Game of Kings - Dorothy Dunnett [47]
“At dusk tomorrow night a supply train of wagons is due to leave Roxburgh Castle for Hume. Among other things, it will contain the month’s supply of beer for Lord Grey and the Hume garrison—”
The bang of relief and approval hit the ruined roof and brought mouldering plaster down on their regardless heads. An anonymous voice skirling through the din gave it its leitmotif. “Now you’re talking!” it shrieked. “Now you’re bloody well talking!”
Scott thought, “Don’t they realize they’re sixty to one?” And answered himself wryly. “He’s the Golden Goose. They’ll never touch him.”
He said to Mat, “Your credit.”
Turkey shook his head. “Listen. He’s had it planned for days.” He sighed. “Man, man: he can play them like a chanter.”
But Scott was listening to the Master’s voice explaining the forthcoming raid; giving times, places and numbers, and making it crystal clear that anyone attempting to force Hume Castle itself had no future whatever.
Rightly or wrongly, Will Scott called that an overstatement.
2. Sudden Danger for a Passed Pawn
To ride cross-country from Eskdale to Teviotdale is good for the liver; to do it without being seen healthier still.
The forty-five men who passed over the hills next day with Lymond and Will Scott were fortified, within and without, and sang impolite songs in discreet harmony, syncopated by beer and rough ground.
They reached the Tweed at dusk, crossed between Dryburgh and Roxburgh, and had the last of the beer and some ham and biscuits apiece, after leaving a couple of men to the north of Roxburgh. Then they lit a very small fire and settled down to a ferocious night at the dice.
The outposts came up just after midnight.
Lymond received them from a comfortable hollow in a stone outcrop, where he played a solitary game of his own with a worn pack of cards.
“They’re coming, Master!” Excited in spite of himself, the Lang Cleg was peching. “They left Roxburgh an hour back, coming the way you said. Thirty horse and five drivers; three carts and two heavy wains with oxen pulling.”
“Oxen!” Lymond looked up for the first time from his game.
The Cleg nodded. “They took them on at Roxburgh and left some of their horses. It’ll be the ordnance carts. They’re ower heavy, and the castle’s hard up for horses.”
Lymond said, dealing again, “Thirty horses. How many mares?”
“Ten geldings and twenty mares, fairly fresh. They must have come up from Berwick yesterday and rested all evening.”
“All right.” Lymond gathered up the cards and stood up.

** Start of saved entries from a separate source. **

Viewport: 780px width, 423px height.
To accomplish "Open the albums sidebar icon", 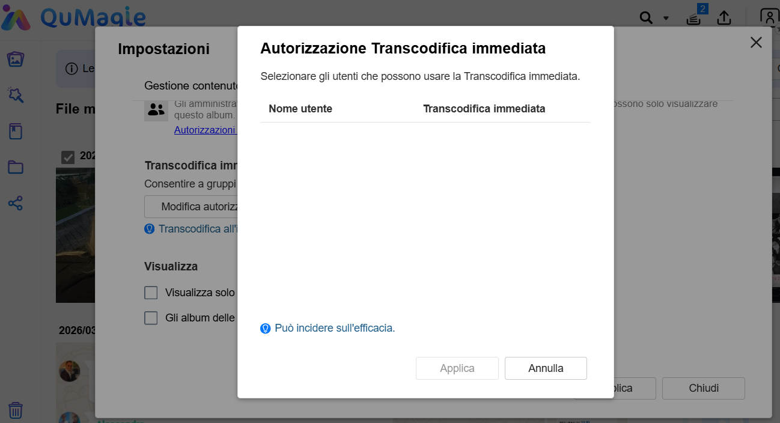I will (16, 132).
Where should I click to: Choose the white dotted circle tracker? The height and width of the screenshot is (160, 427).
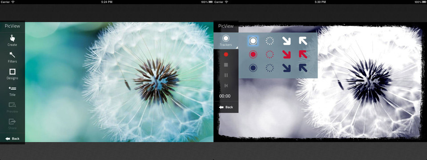270,41
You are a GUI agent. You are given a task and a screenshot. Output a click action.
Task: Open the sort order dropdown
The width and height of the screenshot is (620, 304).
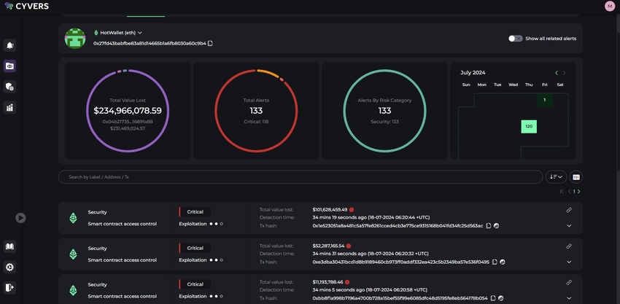click(556, 176)
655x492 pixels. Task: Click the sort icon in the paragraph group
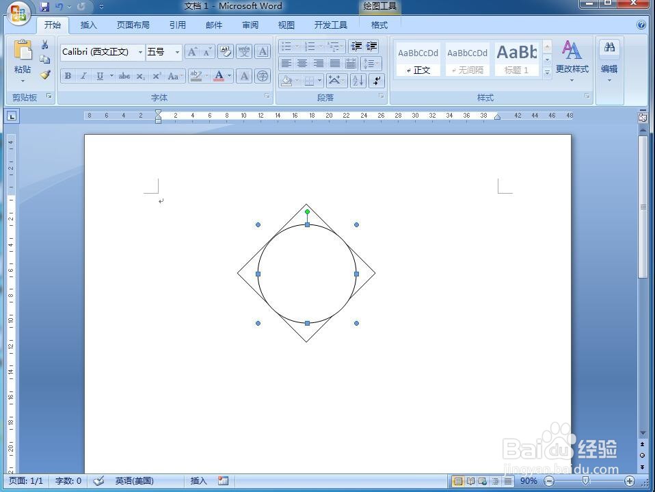click(x=357, y=81)
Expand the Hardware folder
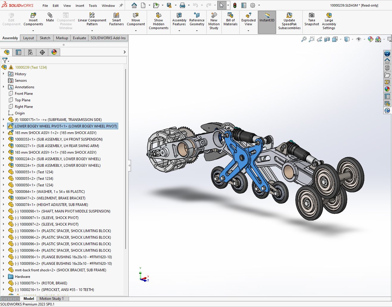Image resolution: width=392 pixels, height=307 pixels. (x=4, y=276)
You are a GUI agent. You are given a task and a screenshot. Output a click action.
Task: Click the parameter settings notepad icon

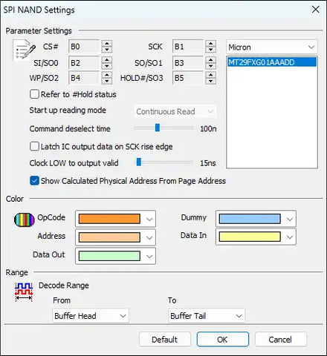point(25,50)
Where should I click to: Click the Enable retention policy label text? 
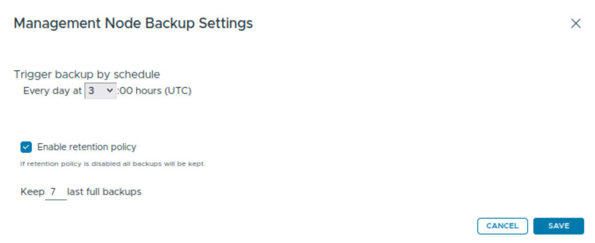(87, 147)
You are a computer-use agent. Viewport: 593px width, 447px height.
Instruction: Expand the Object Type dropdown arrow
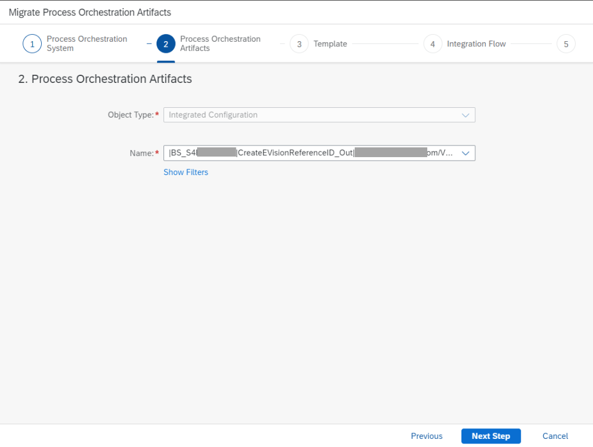click(x=465, y=115)
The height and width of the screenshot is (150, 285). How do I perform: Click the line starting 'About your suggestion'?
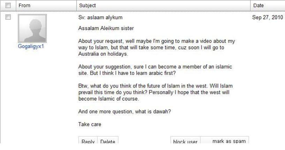[156, 66]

“Scott! Matthew! They’re taking the route we thought and should be among the thorn scrub before the moon rises.”
He recapitulated briefly. Scott watched sardonically. (“The great leader in action.”)
“We aim to disable, not to kill. We take important hostages, if any, and you, Matthew, select the beer and any other goods we need. Then we split: Scott takes as many men as he needs, parcels the rest of the prisoners, loads them into a cart with any goods we don’t want, and drives them as near Melrose as he can get, joining us thereafter. Understood?”
Mat, who hadn’t heard of the latest refinement, grinned. “Melrose! Daddy Buccleuch’ll be pleased!”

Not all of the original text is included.